Résurgences – Ayerdhal

Un sniper surentrainé, persuadé d’avoir abattu la tueuse transparente, insaisissable, mais elle se réveille au secret, paralysée et amnésique. Stephen, par son implication passée, est approché par Caher, un ambitieux de la DST. La tueuse fantôme est toujours aussi présente, comme une mélodie générique persistante, un écho infini, un reflet distant.
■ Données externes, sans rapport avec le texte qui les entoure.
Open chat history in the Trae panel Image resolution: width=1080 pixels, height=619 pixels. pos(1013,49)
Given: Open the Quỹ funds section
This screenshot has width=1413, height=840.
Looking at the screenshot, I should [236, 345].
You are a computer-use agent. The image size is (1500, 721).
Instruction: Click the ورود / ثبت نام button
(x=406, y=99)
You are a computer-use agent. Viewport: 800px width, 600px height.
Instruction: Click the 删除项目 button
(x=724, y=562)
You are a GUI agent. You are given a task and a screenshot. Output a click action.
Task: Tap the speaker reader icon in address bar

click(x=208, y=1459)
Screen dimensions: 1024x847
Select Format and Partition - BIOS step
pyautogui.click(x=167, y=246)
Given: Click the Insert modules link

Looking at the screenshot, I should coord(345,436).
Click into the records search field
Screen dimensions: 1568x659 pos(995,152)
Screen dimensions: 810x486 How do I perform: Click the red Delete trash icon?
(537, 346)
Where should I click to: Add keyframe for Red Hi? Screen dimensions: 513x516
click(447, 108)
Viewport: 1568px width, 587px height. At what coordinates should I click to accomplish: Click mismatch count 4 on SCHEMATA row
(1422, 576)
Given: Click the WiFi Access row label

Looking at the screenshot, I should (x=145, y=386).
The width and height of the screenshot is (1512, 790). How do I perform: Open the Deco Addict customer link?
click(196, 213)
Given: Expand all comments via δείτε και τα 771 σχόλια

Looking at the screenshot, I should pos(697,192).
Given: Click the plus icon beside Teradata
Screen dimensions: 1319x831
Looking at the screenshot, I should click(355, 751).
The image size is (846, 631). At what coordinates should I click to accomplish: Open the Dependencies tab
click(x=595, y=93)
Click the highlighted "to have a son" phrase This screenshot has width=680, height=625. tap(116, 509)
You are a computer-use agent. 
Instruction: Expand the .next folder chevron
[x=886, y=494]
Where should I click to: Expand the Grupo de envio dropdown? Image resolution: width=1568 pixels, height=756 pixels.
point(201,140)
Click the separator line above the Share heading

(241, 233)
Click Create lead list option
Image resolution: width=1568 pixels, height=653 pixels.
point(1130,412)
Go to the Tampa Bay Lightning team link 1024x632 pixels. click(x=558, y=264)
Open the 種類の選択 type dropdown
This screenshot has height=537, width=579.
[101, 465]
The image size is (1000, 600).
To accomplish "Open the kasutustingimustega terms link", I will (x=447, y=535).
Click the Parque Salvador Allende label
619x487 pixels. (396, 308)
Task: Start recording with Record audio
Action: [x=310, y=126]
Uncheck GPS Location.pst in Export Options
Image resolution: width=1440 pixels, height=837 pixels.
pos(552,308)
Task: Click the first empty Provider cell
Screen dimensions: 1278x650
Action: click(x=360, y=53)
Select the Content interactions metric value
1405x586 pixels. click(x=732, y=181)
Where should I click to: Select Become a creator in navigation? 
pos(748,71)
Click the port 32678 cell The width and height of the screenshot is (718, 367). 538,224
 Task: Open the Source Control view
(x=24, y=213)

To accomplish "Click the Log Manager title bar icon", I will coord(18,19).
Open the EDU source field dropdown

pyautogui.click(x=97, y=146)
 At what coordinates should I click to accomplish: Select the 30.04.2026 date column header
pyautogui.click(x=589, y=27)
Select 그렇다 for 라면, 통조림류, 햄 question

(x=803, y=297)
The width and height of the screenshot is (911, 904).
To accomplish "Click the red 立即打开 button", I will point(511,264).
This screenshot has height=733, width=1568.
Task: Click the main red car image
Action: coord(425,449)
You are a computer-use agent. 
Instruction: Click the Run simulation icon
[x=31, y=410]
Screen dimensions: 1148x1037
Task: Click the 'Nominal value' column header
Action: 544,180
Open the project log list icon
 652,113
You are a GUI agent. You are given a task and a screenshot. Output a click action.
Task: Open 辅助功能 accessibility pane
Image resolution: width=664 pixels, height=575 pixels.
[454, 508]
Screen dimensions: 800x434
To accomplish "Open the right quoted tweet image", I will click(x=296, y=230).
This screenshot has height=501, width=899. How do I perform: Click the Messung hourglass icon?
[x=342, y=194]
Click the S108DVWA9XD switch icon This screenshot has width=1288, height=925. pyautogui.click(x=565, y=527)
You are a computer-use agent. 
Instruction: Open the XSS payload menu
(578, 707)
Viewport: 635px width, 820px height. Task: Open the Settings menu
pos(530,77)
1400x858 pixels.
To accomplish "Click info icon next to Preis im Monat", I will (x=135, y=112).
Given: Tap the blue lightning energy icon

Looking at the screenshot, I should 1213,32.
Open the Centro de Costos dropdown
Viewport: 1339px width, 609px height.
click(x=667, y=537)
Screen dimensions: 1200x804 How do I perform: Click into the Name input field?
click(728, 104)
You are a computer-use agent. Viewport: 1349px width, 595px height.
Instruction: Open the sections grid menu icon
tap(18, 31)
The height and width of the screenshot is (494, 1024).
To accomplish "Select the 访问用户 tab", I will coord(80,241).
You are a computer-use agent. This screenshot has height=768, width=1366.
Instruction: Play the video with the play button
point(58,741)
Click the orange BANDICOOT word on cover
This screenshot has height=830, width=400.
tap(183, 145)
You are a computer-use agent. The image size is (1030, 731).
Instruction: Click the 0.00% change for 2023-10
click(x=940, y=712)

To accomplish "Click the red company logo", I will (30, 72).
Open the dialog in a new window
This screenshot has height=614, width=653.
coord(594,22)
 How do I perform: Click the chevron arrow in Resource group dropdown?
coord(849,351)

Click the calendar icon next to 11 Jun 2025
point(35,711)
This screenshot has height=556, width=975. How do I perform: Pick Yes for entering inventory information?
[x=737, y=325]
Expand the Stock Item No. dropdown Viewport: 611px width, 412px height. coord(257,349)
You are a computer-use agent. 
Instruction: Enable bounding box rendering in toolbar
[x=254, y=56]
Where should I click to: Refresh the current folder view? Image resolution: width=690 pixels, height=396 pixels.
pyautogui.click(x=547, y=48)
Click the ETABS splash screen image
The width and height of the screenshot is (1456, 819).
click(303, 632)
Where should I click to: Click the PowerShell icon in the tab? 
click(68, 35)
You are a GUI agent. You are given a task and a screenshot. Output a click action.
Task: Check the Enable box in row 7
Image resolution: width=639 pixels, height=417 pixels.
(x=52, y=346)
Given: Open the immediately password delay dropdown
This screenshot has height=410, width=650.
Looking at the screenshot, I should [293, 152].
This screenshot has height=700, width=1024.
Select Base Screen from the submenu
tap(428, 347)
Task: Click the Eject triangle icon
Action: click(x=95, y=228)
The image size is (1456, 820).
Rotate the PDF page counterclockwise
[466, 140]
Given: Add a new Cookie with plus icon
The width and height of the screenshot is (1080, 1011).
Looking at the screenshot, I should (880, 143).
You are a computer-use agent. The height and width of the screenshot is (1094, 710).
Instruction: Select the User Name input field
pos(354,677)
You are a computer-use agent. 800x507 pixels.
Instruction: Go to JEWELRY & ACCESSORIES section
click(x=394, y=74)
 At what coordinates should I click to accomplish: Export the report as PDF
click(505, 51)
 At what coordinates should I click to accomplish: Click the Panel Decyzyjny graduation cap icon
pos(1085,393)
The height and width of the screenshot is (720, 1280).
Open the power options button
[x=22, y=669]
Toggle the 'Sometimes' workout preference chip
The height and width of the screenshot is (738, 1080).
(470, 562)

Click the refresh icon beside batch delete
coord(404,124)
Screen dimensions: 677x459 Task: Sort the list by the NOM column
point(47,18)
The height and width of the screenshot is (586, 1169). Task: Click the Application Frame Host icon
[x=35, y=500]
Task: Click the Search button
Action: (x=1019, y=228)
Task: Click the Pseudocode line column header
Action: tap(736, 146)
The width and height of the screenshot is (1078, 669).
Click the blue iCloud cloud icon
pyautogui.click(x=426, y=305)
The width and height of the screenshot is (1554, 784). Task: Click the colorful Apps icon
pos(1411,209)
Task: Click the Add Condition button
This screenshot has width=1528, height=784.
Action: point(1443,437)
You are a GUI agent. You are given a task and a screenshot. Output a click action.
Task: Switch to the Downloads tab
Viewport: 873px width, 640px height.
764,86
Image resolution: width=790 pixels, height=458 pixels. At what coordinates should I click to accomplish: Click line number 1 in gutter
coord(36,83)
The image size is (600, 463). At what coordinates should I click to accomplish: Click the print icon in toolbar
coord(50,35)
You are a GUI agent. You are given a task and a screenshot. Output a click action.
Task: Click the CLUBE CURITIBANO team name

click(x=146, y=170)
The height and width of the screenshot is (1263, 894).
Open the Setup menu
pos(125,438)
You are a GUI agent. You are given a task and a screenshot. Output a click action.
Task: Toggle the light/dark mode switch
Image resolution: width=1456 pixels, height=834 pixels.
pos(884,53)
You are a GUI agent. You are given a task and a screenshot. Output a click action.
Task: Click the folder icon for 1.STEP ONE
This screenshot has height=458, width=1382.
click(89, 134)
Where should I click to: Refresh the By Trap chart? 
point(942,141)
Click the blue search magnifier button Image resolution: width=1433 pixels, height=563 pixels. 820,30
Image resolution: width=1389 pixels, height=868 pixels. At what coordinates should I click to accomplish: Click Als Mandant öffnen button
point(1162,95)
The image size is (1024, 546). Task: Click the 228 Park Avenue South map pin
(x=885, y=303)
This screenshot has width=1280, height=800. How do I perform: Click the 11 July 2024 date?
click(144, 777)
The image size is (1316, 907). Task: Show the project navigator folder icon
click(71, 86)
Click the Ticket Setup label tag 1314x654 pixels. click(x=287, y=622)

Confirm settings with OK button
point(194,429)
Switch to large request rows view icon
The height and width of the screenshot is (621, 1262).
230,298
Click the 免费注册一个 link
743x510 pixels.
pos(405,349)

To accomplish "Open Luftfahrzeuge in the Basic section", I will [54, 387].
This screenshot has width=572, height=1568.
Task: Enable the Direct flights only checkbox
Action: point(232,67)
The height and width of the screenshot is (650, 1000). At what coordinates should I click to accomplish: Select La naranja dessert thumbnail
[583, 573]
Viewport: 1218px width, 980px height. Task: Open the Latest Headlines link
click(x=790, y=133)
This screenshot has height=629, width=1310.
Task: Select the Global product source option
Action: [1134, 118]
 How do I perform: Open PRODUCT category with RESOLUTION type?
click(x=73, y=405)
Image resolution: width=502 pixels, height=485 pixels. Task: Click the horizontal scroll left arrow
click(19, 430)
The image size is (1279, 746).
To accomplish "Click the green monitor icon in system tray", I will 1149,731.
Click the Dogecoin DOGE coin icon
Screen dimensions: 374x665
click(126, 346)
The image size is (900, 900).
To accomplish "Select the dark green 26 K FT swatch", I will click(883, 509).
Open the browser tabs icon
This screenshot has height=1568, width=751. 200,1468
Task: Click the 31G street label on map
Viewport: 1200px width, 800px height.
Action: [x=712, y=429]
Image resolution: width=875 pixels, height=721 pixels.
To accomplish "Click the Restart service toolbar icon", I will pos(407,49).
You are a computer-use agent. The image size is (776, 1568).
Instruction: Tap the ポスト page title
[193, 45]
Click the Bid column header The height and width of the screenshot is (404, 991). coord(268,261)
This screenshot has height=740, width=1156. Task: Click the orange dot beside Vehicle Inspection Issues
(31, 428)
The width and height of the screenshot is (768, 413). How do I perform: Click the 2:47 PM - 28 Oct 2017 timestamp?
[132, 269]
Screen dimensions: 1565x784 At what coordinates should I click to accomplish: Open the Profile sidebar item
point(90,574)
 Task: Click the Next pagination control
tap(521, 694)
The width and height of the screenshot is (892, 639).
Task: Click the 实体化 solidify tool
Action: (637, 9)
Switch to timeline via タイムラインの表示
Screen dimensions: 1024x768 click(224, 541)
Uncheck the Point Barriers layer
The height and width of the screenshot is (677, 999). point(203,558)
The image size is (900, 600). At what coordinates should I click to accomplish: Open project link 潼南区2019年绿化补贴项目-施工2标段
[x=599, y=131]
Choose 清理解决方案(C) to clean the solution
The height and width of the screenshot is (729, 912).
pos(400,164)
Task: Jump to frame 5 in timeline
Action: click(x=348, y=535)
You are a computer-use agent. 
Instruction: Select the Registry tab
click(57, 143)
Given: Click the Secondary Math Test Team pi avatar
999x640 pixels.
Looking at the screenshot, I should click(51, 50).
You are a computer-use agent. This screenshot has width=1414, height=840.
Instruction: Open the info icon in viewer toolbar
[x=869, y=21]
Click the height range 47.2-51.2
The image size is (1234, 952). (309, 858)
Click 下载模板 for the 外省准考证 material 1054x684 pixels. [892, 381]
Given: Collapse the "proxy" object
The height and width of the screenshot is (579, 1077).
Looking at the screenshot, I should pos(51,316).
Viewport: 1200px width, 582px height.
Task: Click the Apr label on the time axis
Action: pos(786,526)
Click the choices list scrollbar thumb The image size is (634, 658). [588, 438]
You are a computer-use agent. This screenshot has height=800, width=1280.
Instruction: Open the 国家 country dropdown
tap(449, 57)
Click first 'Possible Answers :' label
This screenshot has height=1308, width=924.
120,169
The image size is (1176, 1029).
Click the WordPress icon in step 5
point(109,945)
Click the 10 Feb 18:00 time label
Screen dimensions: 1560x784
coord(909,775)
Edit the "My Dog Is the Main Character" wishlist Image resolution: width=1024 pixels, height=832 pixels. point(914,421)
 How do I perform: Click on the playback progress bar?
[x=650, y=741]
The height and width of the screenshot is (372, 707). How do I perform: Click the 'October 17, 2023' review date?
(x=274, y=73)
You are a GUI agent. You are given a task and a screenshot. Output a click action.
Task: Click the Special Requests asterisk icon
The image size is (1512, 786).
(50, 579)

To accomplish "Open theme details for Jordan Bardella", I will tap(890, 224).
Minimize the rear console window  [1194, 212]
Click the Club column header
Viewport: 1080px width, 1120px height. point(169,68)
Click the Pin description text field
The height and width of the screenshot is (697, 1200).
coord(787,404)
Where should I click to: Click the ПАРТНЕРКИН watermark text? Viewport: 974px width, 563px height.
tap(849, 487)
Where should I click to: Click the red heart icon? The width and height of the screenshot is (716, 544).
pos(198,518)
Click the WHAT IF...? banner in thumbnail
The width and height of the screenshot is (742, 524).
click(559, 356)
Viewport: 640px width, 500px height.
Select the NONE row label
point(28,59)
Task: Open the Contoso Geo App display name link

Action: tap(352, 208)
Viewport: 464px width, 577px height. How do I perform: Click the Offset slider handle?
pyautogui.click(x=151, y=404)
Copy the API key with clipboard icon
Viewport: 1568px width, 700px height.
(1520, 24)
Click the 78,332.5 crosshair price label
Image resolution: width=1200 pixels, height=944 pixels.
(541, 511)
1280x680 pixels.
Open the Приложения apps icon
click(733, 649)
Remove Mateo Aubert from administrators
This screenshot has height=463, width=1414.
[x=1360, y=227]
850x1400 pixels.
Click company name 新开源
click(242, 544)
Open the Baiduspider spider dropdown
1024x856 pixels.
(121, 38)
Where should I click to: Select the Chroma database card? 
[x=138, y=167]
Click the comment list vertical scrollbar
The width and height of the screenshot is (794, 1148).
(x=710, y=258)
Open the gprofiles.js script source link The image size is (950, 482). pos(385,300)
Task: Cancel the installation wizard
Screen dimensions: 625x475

Ce polar, avec un fond géopolitique et des préoccupations sentimentales, est sombre avec des fulgurances plus lumineuses et poétiques. Retrouver les personnages est un plaisir qui solidifie le diptyque. La chasse au sniper surdoué ravive l’historique des activités clandestines menées par les différentes agences et officines. Comme dans le premier tome l’histoire repose sur la psychologie, le mystère, l’enquête un peu cyber, une existence très incertaine. Le thème, en transparence, reste focalisé sur la confrontation entre le cynisme des puissants qui gonflent les conflits armés dans le monde et le destin des enfants martyrs, la déshumanisation expérimentale qui génère des monstres, le machiavélisme irresponsable de la Guerre Froide des années 90. L’immersion dans l’univers des tueurs à gages et du renseignement oscille entre la vitalité de l’action et des moments de recul profonds, lucides et d’une tristesse poétique.